During any crisis, the public relations team is the first to be hands on deck because a lot of work goes into maintaining a brand’s reputation. Yes, some strategies include press releases, press conferences and interviews, but maintaining a brand’s reputation is not only about smart talk and polished English; it is about building trust. And trust is built through transparency, effective communication, and honesty.
Brand crisis, which is defined as “unforeseen circumstances that weaken brand equity by threatening a brand’s perceived ability to fulfil expected benefits”, has been hovering over local brands (organisations and individuals.) However, the impact doesn’t last (a good thing or a bad thing?). This is a good thing because there is no damage to their revenue but a bad thing because their reputation remains infamous, especially if nothing is done to fix it.
In other countries, bad PR has a huge impact on brands, i.e. they drop in market share and stock prices and lose endorsements. We have seen how artists such R, Kelly, whose music was blocked by numerous streaming platforms, suffered loss of revenue and the reputation he had built for years was destroyed after his scandals were published in the media.
One thing is common with local organisations is the ‘’hush’’ effect. When people expressed their concerns regarding the Keno Custom Suit’s Keno Woman Competition, the organisation did nothing to respond. We have also seen how nothing really changes for famous people in politics and entertainment accused of horrendous things such as gender-based violence and rape. The endorsements keep coming, they remain in office, and their day-to-day lives continue as normal.
Promoters are also infamous for bad PR. We recently saw a social media war between a South African artist and a local promoter regarding an event that happened last year that the artists were to headline. The way the issue was handled was evident that no PR practitioner was engaged to remedy the situation. PR is not only about the good stuff like giving media tickets, hosting press conferences and approaching sponsors.
In moments of crisis, these are the people who ensure that the reputation of the brand and event remain intact. If there are more shows to be hosted, how will potential sponsors trust the brand if the nothing was done to actively restore the reputation of the promoter and his entertainment company?

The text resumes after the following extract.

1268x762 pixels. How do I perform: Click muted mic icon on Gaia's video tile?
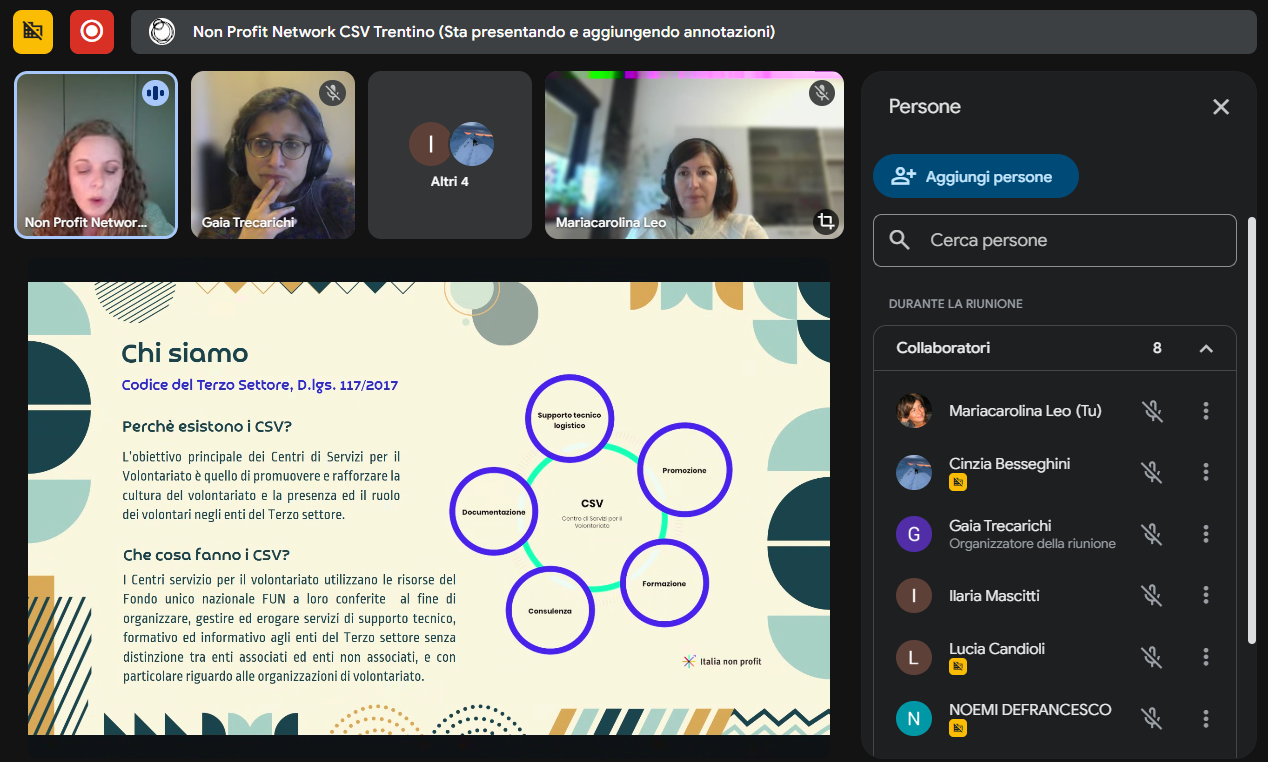332,93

Another example is the recent Miss Botswana Dress debacle. It was a shock to the entire nation to see our beauty queen walk down a world stage in a dress that was not a part of her initial wardrobe as before paraded. But Miss Botswana Organisation’s sloppy practice in crisis management dates back years ago. It started when winners and runners-up were not receiving their full prizes in the midst of rumours of mishandling finances. The lack of brand management from a PR perceptive ultimately damaged the reputation of the organisation. Every year something negative hovers over the pageant and its management.

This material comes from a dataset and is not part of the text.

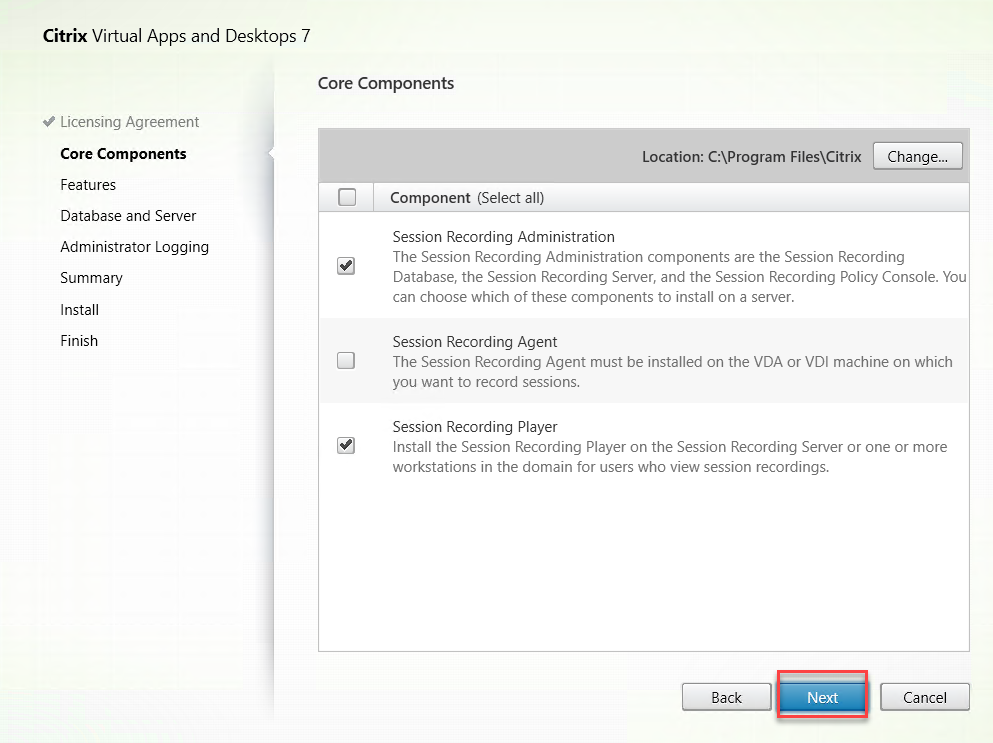Open the Licensing Agreement step
Screen dimensions: 993x743
coord(129,122)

In any self-respecting organisation, a proper crisis management plan would have been in place to address the nation about what happened. Relationships – which we all know are difficult to maintain and even more difficult to develop – are at the heart of PR. It seems brands lack the patience to reap the benefits of PR’s efforts since it is difficult to understand that media attention and devoted audiences don’t happen overnight. Nonetheless, a well-thought-out strategy for maximising public relations possibilities is just as crucial as advertising or sales promotions.
But again, ‘’Batswana ba’ lebala ebile ba itshwarela ka spiti.’’ Perhaps it is our culture to sympathise with our fellow compatriots, even if it costs us our reputation as a nation. Nonetheless, bad PR, small or little, shouldn’t go unresolved. Furthermore, it makes it difficult for marketers to carry out their activities if people don’t trust the brand because people won’t use their products, services, or affiliate themselves with it ultimately.

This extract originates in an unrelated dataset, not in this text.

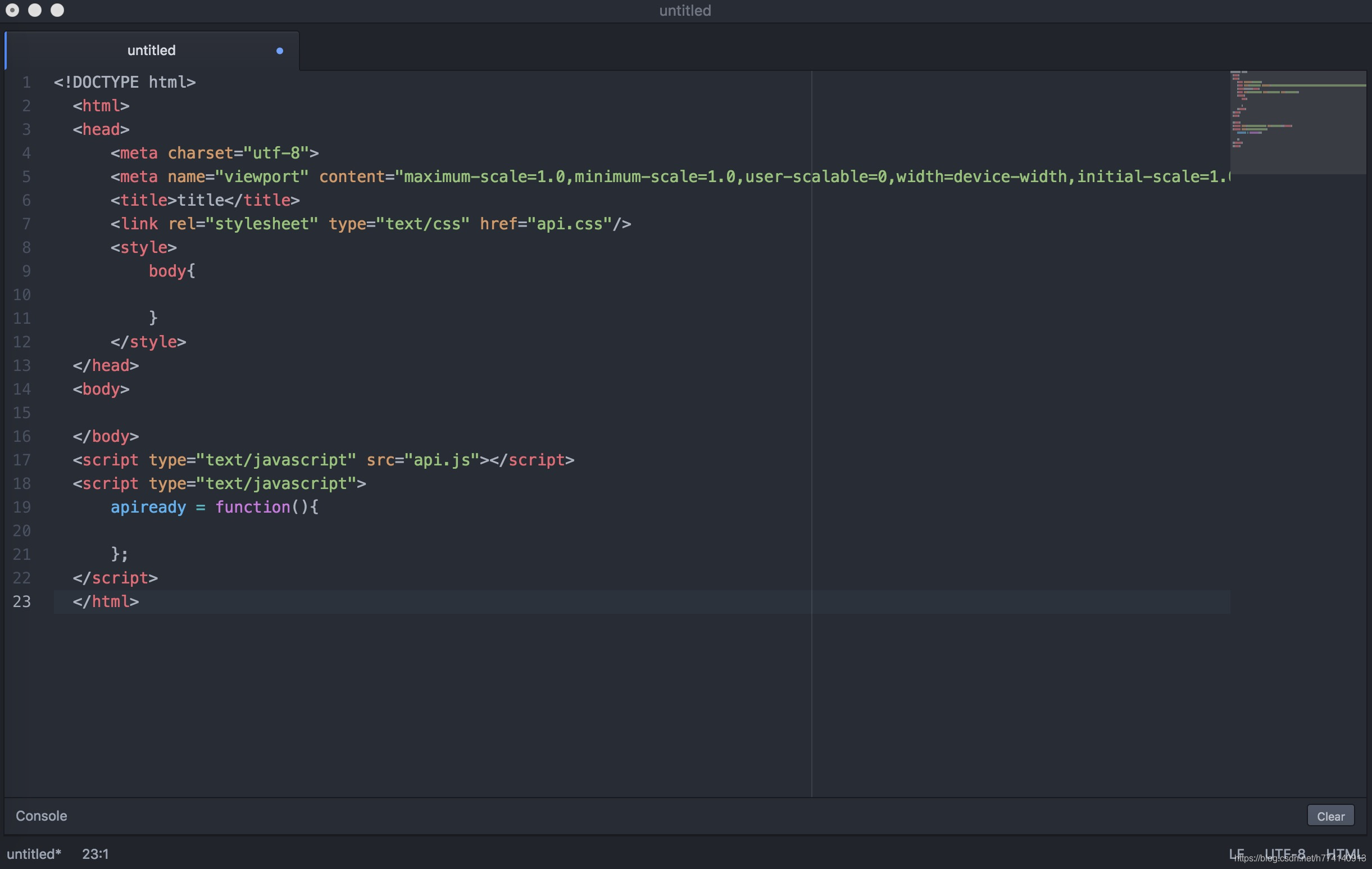Select the line and column indicator 23:1
The width and height of the screenshot is (1372, 869).
[99, 853]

Any organisation may thrive if public relations is the anchor and casts a light on brands, their goodwill and relevance, no matter what may be going on in the marketplace. As public trust in a brand grows over time, a company’s public relations efforts help to establish a lasting story about the brand. From this perspective, public relations should be a part of every marketing strategy, not merely a nice-to-have when additional sales are needed or crises arise.